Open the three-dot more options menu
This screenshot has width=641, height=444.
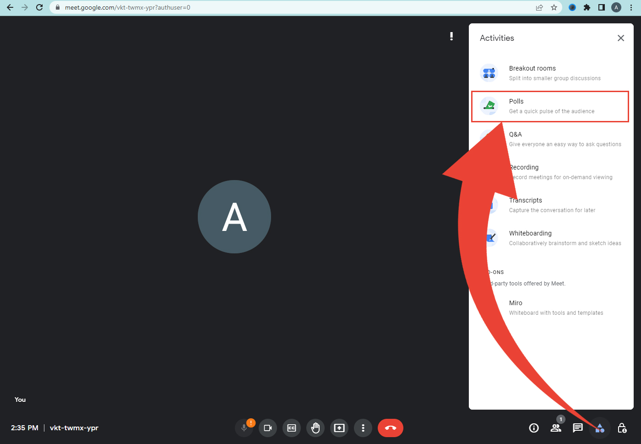point(363,428)
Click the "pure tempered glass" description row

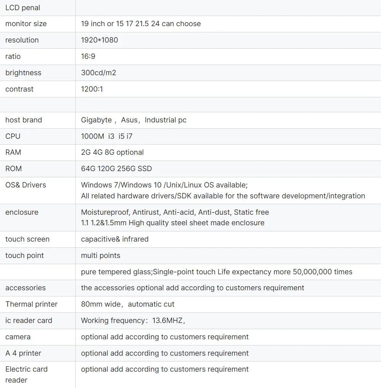[217, 272]
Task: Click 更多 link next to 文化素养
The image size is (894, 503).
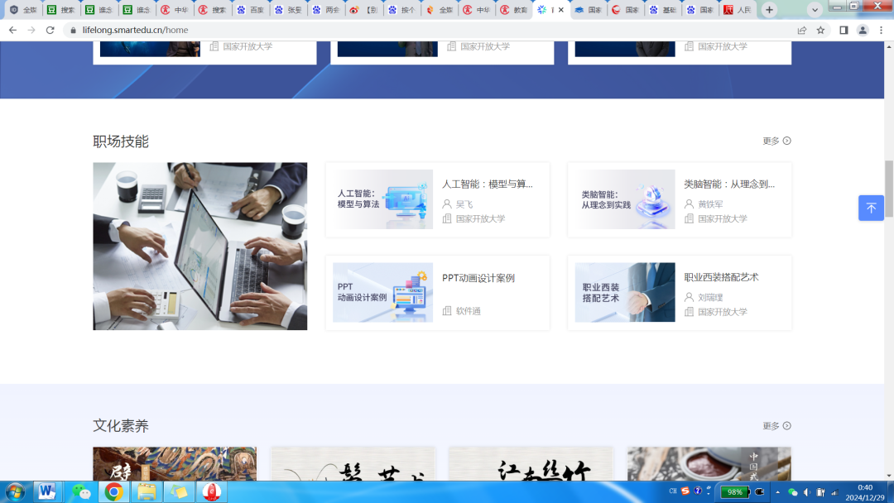Action: coord(776,426)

AIM OF THE EXERCISE:
Wording must stay exact. Give again the lines from the line with "This screenshot has width=641, height=444." through the last line of the listing, both ends included, without pictures.

OUTPUT:
This screenshot has width=641, height=444.
point(363,428)
Click the "pure tempered glass" description row

[217, 272]
Task: Click 更多 link next to 文化素养
The image size is (894, 503).
Action: coord(776,426)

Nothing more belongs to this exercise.